New York Yankees – No. 57
- Pitcher
- Born: July 28, 2002 (age 24) La Victoria, Dominican Republic
- Bats: RightThrows: Right

MLB debut
- June 3, 2024, for the Colorado Rockies

MLB statistics (through August 3, 2026)
- Win–loss record: 4–9
- Earned run average: 5.80
- Strikeouts: 87
- Stats at Baseball Reference

Teams
- Colorado Rockies (2024–2025); New York Yankees (2026–present);

= Angel Chivilli =

Dominican baseball player (born 2002)

Angel Chivilli (born July 28, 2002) is a Dominican professional baseball pitcher for the New York Yankees of Major League Baseball (MLB). He has previously played in MLB for the Colorado Rockies.

==Career==
===Colorado Rockies===
Chivilli signed with the Colorado Rockies as an international free agent on July 30, 2018, receiving a $200,000 signing bonus. He made his professional debut in 2019 with the Dominican Summer League (DSL) Rockies. He did not play in a game in 2020 due to the cancellation of the minor league season because of the COVID-19 pandemic.

Chivilli returned to the DSL Rockies in 2021, recording a 3.49 ERA and 45 strikeouts across 11 games (8 starts). He split the 2022 campaign between the rookie-level Arizona Complex League Rockies and Single-A Fresno Grizzlies. In 32 games out of the bullpen for the two affiliates, Chivilli accumulated a 2.21 ERA with 10 saves and 51 strikeouts across 40 2/3 innings pitched.
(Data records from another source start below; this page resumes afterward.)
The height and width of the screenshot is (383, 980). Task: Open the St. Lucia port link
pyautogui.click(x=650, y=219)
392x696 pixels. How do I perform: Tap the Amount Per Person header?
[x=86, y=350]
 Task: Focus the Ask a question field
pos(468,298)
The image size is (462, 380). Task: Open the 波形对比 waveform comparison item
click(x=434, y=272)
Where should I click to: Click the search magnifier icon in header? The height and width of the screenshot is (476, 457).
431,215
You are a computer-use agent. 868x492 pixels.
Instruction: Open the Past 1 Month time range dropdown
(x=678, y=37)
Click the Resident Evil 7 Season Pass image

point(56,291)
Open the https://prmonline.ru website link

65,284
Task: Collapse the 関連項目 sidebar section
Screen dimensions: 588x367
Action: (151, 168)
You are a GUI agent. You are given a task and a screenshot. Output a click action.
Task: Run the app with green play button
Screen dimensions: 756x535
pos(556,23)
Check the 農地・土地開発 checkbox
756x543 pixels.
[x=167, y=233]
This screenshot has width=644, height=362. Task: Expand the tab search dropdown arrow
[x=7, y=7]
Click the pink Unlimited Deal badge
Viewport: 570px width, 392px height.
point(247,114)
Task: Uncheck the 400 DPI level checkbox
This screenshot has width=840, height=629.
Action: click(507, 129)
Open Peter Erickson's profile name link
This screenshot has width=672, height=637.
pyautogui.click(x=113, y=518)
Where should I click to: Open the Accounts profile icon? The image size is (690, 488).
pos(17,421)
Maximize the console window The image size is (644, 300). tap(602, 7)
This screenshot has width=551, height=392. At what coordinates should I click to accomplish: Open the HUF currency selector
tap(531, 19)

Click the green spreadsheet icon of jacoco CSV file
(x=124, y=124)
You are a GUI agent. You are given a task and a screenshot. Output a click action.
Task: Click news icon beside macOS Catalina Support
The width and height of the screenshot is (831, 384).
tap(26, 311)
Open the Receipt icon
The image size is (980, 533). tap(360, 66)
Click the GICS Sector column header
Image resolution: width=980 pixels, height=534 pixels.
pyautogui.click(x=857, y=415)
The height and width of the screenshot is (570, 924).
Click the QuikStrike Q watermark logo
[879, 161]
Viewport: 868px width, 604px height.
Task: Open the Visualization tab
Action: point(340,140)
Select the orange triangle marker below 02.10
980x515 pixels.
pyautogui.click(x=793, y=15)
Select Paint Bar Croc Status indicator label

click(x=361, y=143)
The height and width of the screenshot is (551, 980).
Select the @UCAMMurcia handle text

Chivilli spent 2023 with the High-A Spokane Indians and Double-A Hartford Yard Goats. He made 53 appearances for the two affiliates, compiling a 4–9 record and 5.61 ERA with 68 strikeouts and 17 saves. On November 14, 2023, the Rockies added Chivilli to their 40-man roster to protect him from the Rule 5 draft.

Chivilli was optioned to Double-A Hartford to begin the 2024 season. On May 3, Chivilli was promoted to the major leagues for the first time. He was optioned down to Hartford on May 6 without having appeared for Colorado, temporarily becoming a phantom ballplayer. On June 3, Chivilli was once more promoted to the major leagues. This time, he made his MLB debut. He was first Rockies pitcher to not issue a walk in his first 12 appearances. He earned his first MLB save on August 20. He finished his rookie season with a 2–3 record and 4.55 ERA in 31 2/3 innings.

On May 27, 2025, Chivilli was optioned to the Albuquerque Isotopes. He was called up for the first time in the 2025 season on June 3, although he would get optioned to the Triple-A Albuquerque Isotopes three times during the season. In 43 appearances for the Rockies, Chivilli had a 1–5 record, 7.06 ERA, and 43 strikeouts over 58 2/3 innings pitched.

===New York Yankees===
On January 28, 2026, Chivilli was traded to the New York Yankees in exchange for T. J. Rumfield. Chivilli was optioned to the Triple-A Scranton/Wilkes-Barre RailRiders to begin the regular season.